DATASET CONTENT:
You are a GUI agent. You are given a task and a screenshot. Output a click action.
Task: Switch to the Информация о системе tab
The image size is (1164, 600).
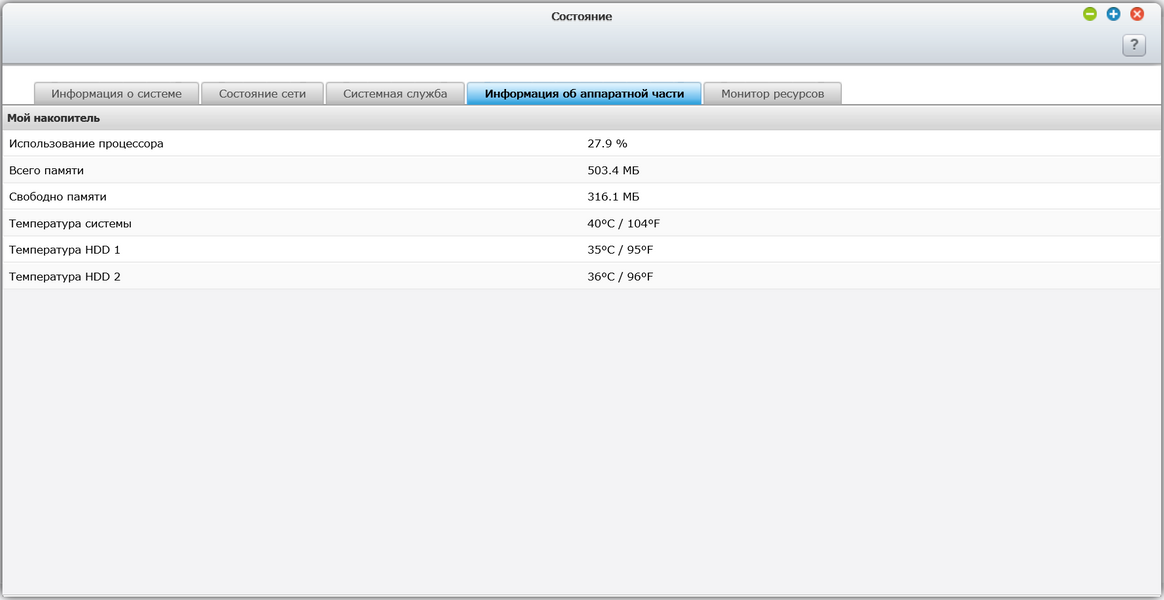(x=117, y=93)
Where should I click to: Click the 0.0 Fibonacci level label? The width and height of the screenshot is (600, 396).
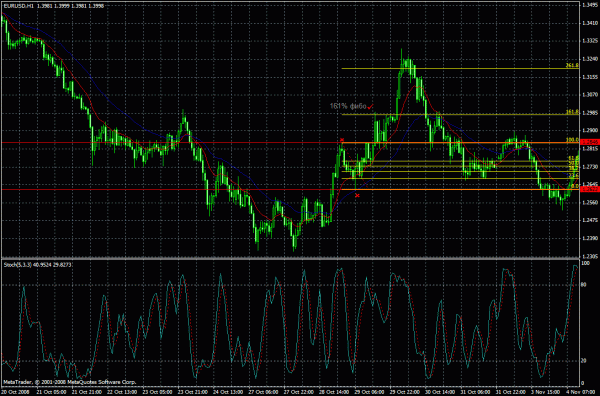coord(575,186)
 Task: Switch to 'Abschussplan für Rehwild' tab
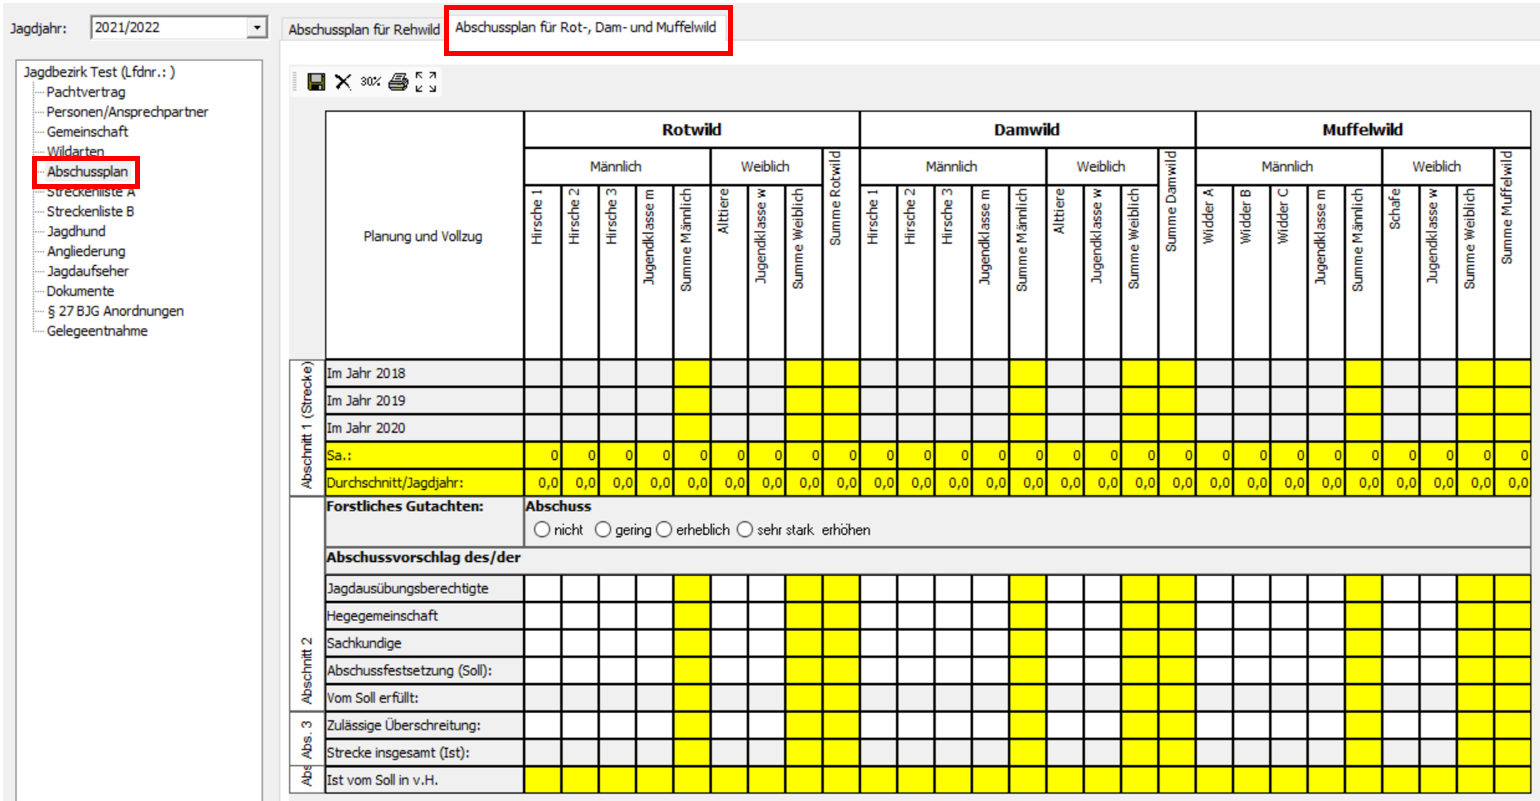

...

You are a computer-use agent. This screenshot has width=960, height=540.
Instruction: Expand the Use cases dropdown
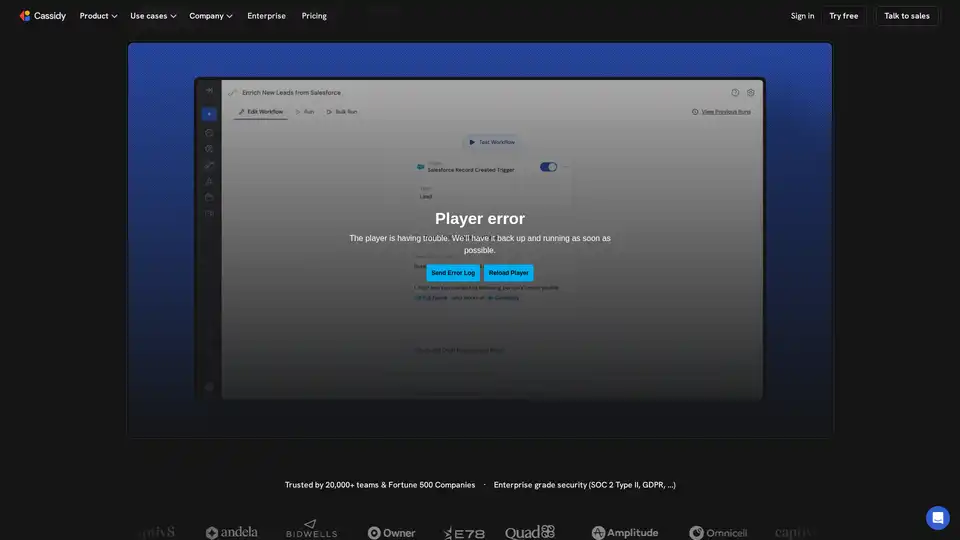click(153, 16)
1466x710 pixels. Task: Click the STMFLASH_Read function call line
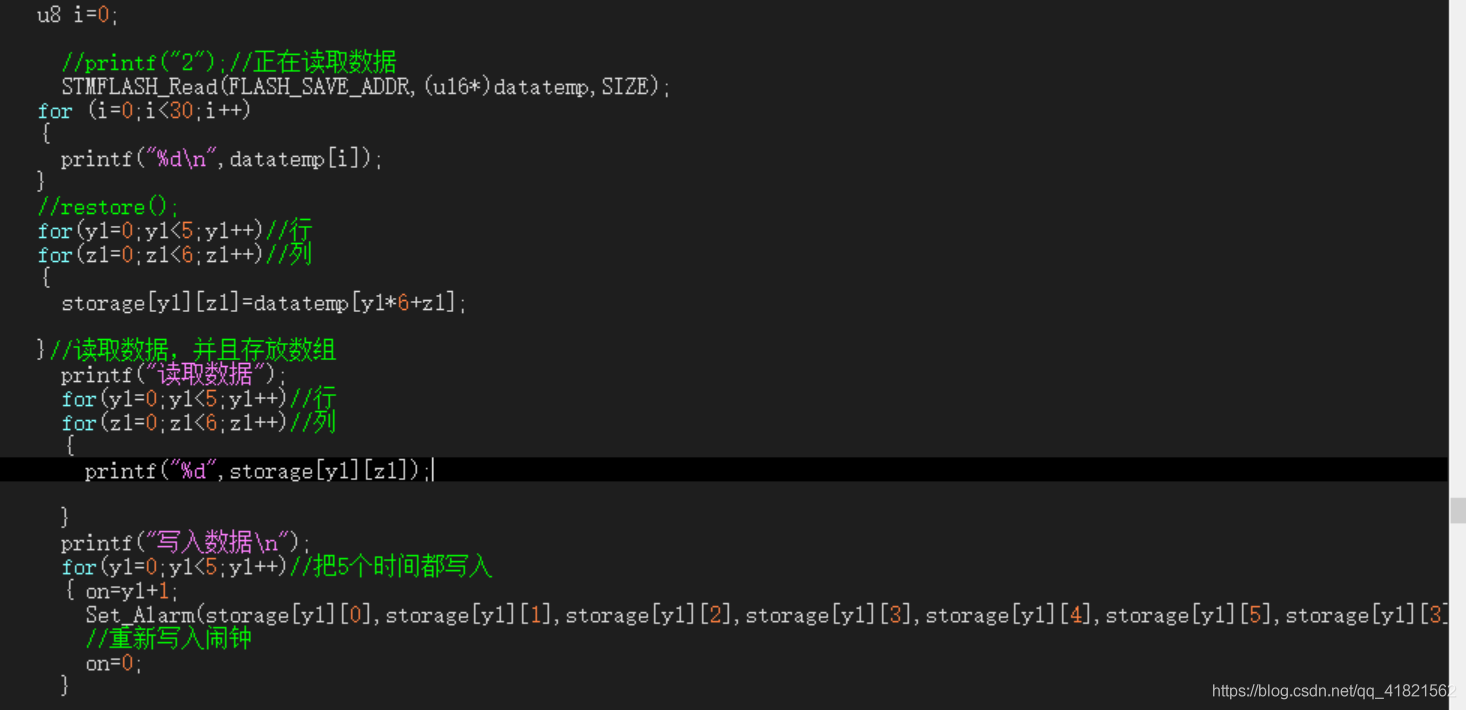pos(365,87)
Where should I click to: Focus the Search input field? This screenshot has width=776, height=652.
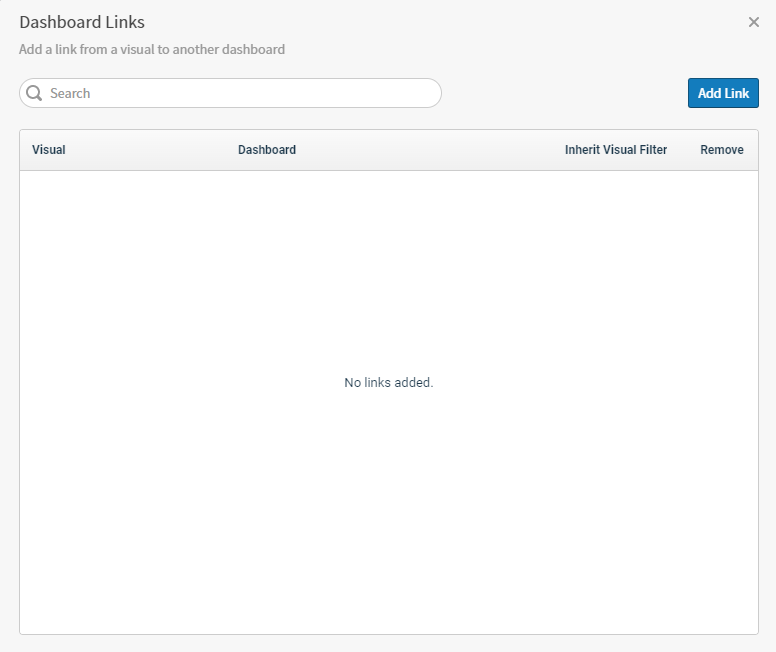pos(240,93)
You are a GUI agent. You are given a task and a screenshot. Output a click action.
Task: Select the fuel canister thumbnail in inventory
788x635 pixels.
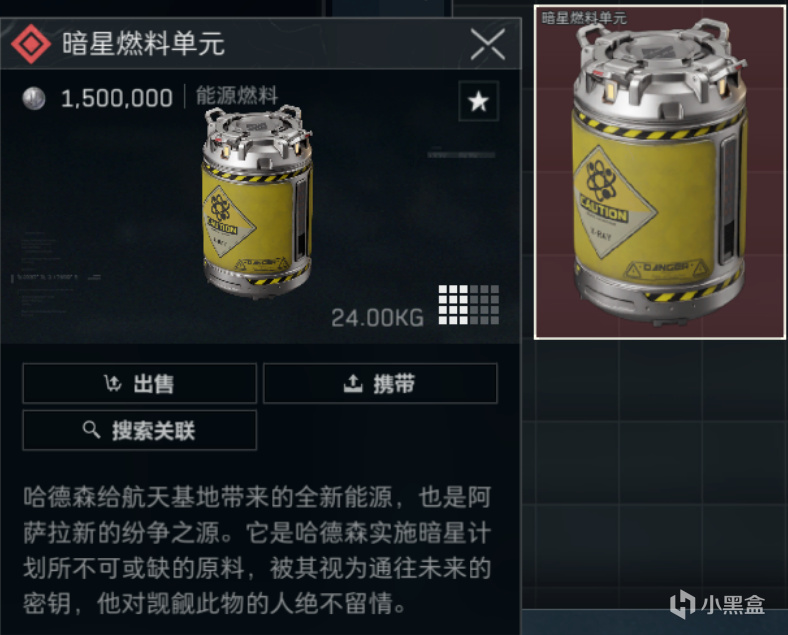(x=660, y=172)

WHAT NEEDS TO BE DONE: Copy everything above from the line holding "The image size is (1164, 600)." down to the line holding "Task: Switch to 'Abschussplan", both ends included, exactly as it stands and without the pictures.

TASK SOLUTION:
The image size is (1164, 600).
(x=117, y=93)
Where should I click to: Click the 0.0 Fibonacci level label? The width and height of the screenshot is (600, 396).
coord(575,186)
 Task: Switch to 'Abschussplan für Rehwild' tab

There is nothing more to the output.